Dataset entries
********
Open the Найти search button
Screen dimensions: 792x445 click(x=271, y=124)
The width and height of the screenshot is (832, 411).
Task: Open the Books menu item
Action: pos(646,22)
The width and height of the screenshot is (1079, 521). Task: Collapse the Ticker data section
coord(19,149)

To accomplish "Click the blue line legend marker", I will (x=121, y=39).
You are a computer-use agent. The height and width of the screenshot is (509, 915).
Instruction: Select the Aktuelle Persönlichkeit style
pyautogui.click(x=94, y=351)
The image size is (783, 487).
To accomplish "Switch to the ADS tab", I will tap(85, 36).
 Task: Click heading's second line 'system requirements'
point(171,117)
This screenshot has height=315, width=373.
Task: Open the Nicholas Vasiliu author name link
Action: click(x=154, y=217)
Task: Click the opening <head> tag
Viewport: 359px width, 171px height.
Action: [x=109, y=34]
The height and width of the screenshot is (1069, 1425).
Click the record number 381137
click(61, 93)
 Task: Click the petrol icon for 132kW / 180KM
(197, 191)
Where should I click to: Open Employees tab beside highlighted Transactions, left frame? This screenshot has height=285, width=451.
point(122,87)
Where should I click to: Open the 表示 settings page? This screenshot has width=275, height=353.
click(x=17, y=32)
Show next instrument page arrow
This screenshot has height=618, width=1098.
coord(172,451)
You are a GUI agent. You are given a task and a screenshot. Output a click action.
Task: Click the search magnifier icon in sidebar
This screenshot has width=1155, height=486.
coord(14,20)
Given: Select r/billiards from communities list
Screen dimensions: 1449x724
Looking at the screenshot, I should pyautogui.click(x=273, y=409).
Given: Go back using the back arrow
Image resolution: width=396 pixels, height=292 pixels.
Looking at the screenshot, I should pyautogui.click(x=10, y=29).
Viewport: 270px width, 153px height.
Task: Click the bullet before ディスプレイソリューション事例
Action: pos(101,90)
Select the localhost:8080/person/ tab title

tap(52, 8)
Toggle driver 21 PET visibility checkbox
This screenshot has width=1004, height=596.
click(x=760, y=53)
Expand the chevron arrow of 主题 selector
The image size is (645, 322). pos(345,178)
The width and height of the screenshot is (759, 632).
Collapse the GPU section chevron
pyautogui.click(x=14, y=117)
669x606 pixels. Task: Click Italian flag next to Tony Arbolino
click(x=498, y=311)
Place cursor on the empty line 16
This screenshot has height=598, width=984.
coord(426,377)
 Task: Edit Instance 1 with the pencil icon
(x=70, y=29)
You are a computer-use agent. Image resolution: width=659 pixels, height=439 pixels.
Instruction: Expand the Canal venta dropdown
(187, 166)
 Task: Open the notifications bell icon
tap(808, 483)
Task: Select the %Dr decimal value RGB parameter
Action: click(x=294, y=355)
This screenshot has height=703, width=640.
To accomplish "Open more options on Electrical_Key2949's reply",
********
What is required
Each entry shown above must be retyped word for word.

Expected output
Open the Найти search button
Screen dimensions: 792x445 click(x=271, y=124)
The width and height of the screenshot is (832, 411).
Task: Open the Books menu item
Action: pos(646,22)
The width and height of the screenshot is (1079, 521). Task: Collapse the Ticker data section
coord(19,149)

To accomplish "Click the blue line legend marker", I will (x=121, y=39).
You are a computer-use agent. The height and width of the screenshot is (509, 915).
Instruction: Select the Aktuelle Persönlichkeit style
pyautogui.click(x=94, y=351)
The image size is (783, 487).
To accomplish "Switch to the ADS tab", I will tap(85, 36).
 Task: Click heading's second line 'system requirements'
point(171,117)
This screenshot has height=315, width=373.
Task: Open the Nicholas Vasiliu author name link
Action: click(x=154, y=217)
Task: Click the opening <head> tag
Viewport: 359px width, 171px height.
Action: [x=109, y=34]
The height and width of the screenshot is (1069, 1425).
Click the record number 381137
click(61, 93)
 Task: Click the petrol icon for 132kW / 180KM
(197, 191)
Where should I click to: Open Employees tab beside highlighted Transactions, left frame? This screenshot has height=285, width=451.
point(122,87)
Where should I click to: Open the 表示 settings page? This screenshot has width=275, height=353.
click(x=17, y=32)
Show next instrument page arrow
This screenshot has height=618, width=1098.
coord(172,451)
You are a GUI agent. You are given a task and a screenshot. Output a click action.
Task: Click the search magnifier icon in sidebar
This screenshot has width=1155, height=486.
coord(14,20)
Given: Select r/billiards from communities list
Screen dimensions: 1449x724
Looking at the screenshot, I should pyautogui.click(x=273, y=409).
Given: Go back using the back arrow
Image resolution: width=396 pixels, height=292 pixels.
Looking at the screenshot, I should pyautogui.click(x=10, y=29).
Viewport: 270px width, 153px height.
Task: Click the bullet before ディスプレイソリューション事例
Action: pos(101,90)
Select the localhost:8080/person/ tab title

tap(52, 8)
Toggle driver 21 PET visibility checkbox
This screenshot has width=1004, height=596.
click(x=760, y=53)
Expand the chevron arrow of 主题 selector
The image size is (645, 322). pos(345,178)
The width and height of the screenshot is (759, 632).
Collapse the GPU section chevron
pyautogui.click(x=14, y=117)
669x606 pixels. Task: Click Italian flag next to Tony Arbolino
click(x=498, y=311)
Place cursor on the empty line 16
This screenshot has height=598, width=984.
coord(426,377)
 Task: Edit Instance 1 with the pencil icon
(x=70, y=29)
You are a computer-use agent. Image resolution: width=659 pixels, height=439 pixels.
Instruction: Expand the Canal venta dropdown
(187, 166)
 Task: Open the notifications bell icon
tap(808, 483)
Task: Select the %Dr decimal value RGB parameter
Action: click(x=294, y=355)
This screenshot has height=703, width=640.
To accomplish "Open more options on Electrical_Key2949's reply",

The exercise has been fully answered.